中国EV戦略、成功が欧米との対立激化招く-習氏の重要演説から10年
BYDはまた、23年10-12月(第4四半期)にはテスラに代わり世界最大のEVメーカーとなった。日本を抜き世界一の自動車輸出国にもなった中国は昨年、海外に414万台を出荷。そのうち155万台がEVもしくはプラグインハイブリッド車だった。
欧米との緊張
この成果は、中国政府の産業政策と投資が実を結んだことを立証している。しかし、同時に欧米との緊張も高まった。
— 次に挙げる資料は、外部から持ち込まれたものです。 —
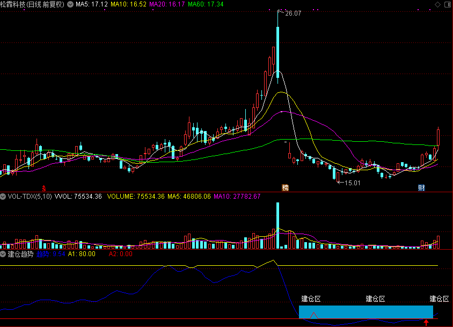This screenshot has height=327, width=453.
Task: Click the middle 建仓区 text label
Action: [x=375, y=299]
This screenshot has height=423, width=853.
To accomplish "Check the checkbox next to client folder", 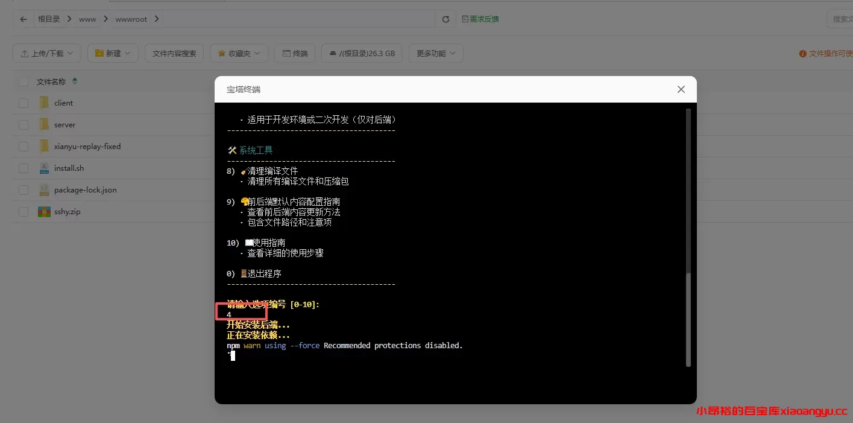I will [x=23, y=103].
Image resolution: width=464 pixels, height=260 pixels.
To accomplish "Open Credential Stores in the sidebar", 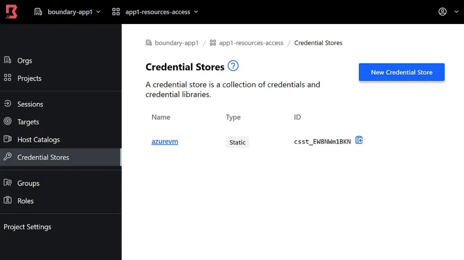I will [x=43, y=157].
EVを巡る中国の成功は、数百万人を雇用する従来の自動車サプライチェーンを混乱させる可能性があり、ワシントンやブリュッセルでは強い不快感が示されている。
中国の自動車メーカーは国内市場の価格競争と成長鈍化を受け、テクノロジー満載で手頃な価格のEVを売り込もうと国外を目指すようになっており、欧州連合(EU)と米国は中国が過剰生産能力を輸出していると非難している。
米国は中国製EVに課す輸入関税を4倍の100%以上に引き上げようとし、EUは政府の補助金による不当な優遇措置がなかったかどうか中国製EVを調査している。
ブラジルは最近、輸入EVの減税措置を撤廃。中国の同盟国であり、ウクライナへの侵略開始以来、中国製自動車の最大の輸出先であるロシアでさえ、中国自動車メーカーに現地生産を検討するよう求めている。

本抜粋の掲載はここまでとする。